How would general practitioners deprescribe polypharmacy in frail oldest-old?
16.11.2018 - Many people over 80 (the oldest old) have more than one chronic condition (multimorbidity) and take several drugs. For these patients, we found Swiss general practitioners would deprescribe cardiovascular preventive medication if it wasn’t indicated but would tend to continue pain medications.

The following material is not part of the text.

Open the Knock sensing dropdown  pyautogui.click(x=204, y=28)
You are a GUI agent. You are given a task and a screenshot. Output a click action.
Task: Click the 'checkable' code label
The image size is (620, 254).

General practitioners (GPs) should determine if their patients are taking inappropriate medications and reduce or halt them (deprescribe), but GPs who treat oldest old, multimorbid patients with polypharmacy are faced with hard decisions in response to complex conditions. To find out whether, how, and why Swiss GPs would deprescribe for these patients, we presented GPs with case-vignettes of a frail oldest-old patient, with and without a history of cardiovascular disease (CVD). In their responses to our online survey, we found Swiss GPs were willing to deprescribe cardiovascular preventive medication if the patient had no history of CVD. Their decisions were guided by risks and benefits of medications, patient quality of life and life expectancy, and the patient’s priorities. GPs tended to retain pain medication; if they were concerned about side-effects, they would reduce the dose or prescribe it as reserve medication. Next, we plan to compare our results to those from an ongoing survey in 31 other, mostly European countries. If we find GP prescription practices vary by country, we will try to find out why. Ultimately, we will support GPs by, for example, drafting deprescription guidelines tailored to primary care.